AIM OF THE TASK: Print the line that has "For every named" in it, then every remaining line of the data, exactly and without anything extra.

________________________

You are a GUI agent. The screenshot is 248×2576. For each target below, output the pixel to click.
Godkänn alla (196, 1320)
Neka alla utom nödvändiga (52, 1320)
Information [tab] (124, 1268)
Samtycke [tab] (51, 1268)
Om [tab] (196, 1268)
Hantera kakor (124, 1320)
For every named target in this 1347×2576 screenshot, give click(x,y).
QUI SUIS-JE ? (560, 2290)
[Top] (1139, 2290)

________________________

EXERCISE ANSWER:
For every named target in this 1347×2576 screenshot, give click(x,y).
QUI SUIS-JE ? (560, 2290)
[Top] (1139, 2290)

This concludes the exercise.